• Data:
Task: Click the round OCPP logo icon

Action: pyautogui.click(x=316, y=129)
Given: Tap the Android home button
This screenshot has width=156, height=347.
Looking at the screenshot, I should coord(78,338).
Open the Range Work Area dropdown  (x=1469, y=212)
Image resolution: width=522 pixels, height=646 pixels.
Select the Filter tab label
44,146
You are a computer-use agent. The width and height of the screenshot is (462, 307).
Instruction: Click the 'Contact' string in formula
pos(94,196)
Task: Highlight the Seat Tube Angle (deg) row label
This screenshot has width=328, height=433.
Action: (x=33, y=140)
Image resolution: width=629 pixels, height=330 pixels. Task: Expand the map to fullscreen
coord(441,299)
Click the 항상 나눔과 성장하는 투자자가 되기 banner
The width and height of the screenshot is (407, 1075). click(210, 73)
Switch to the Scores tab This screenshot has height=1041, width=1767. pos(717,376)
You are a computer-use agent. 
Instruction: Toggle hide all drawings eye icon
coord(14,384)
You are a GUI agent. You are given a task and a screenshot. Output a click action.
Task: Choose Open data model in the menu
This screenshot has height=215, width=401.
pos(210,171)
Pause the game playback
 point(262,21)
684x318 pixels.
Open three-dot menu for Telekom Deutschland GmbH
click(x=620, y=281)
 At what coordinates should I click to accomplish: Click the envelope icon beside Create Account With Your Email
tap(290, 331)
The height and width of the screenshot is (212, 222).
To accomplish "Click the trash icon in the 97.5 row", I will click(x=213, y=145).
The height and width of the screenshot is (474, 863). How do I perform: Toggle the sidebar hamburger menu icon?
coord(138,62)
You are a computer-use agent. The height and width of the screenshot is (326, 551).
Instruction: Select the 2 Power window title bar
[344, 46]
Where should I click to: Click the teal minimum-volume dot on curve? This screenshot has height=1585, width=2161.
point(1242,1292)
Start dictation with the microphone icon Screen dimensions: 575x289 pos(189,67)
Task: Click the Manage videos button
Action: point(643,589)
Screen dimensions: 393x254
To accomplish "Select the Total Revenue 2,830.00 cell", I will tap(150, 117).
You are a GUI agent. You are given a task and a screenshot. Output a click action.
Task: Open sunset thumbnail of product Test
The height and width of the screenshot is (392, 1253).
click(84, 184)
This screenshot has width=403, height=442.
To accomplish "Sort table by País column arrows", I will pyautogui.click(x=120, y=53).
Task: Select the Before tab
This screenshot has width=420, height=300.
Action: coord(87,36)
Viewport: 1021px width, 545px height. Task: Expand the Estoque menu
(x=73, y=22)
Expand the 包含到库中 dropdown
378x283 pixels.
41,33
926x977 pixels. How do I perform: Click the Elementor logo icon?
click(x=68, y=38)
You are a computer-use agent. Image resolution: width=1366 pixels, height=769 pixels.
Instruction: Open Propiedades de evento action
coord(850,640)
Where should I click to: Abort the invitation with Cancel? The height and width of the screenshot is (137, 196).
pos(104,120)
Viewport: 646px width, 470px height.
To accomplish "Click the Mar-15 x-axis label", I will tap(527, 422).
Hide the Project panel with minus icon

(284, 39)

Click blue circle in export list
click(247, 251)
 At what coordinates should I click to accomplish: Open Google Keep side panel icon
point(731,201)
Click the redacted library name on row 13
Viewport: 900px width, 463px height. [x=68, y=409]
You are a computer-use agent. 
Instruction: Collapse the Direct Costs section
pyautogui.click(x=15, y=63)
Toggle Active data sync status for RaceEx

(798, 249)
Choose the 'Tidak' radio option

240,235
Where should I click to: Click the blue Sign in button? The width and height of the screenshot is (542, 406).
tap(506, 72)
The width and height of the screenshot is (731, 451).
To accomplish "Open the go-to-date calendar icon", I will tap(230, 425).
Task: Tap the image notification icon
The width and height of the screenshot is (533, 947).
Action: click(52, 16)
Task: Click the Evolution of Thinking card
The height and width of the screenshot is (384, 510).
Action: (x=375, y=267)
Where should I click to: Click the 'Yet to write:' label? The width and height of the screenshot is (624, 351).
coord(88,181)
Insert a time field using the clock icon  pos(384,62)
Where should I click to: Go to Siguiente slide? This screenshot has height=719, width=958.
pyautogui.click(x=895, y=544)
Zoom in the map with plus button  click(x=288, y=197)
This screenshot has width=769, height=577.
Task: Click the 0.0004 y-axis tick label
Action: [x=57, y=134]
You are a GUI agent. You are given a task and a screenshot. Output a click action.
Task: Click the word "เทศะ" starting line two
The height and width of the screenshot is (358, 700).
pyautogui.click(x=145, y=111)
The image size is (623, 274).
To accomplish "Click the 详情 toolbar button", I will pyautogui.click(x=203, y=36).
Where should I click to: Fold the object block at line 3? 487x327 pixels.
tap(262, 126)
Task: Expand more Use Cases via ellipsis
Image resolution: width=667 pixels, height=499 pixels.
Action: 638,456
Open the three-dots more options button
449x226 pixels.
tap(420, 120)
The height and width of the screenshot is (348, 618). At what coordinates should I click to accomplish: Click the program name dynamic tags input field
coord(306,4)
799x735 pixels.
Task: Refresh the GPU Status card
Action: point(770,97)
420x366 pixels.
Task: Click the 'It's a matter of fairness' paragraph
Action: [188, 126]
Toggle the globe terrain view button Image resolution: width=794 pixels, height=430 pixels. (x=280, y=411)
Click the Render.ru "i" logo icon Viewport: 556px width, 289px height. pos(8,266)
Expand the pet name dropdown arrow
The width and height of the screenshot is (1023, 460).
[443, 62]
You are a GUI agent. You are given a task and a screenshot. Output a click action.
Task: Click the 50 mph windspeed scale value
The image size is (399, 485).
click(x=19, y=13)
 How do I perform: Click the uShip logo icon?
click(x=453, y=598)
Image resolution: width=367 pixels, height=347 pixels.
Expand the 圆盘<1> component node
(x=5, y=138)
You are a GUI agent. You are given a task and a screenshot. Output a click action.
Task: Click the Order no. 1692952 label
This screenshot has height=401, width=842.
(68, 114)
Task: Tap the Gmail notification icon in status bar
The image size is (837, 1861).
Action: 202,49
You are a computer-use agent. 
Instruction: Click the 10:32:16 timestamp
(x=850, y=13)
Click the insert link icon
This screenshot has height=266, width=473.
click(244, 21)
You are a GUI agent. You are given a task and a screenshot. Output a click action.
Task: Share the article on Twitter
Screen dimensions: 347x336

• What needs to be done: Pull out every line above that contains the word "dropdown" and copy each one in full.

• Exercise response:
Open the Range Work Area dropdown  (x=1469, y=212)
Expand the 包含到库中 dropdown
Expand the pet name dropdown arrow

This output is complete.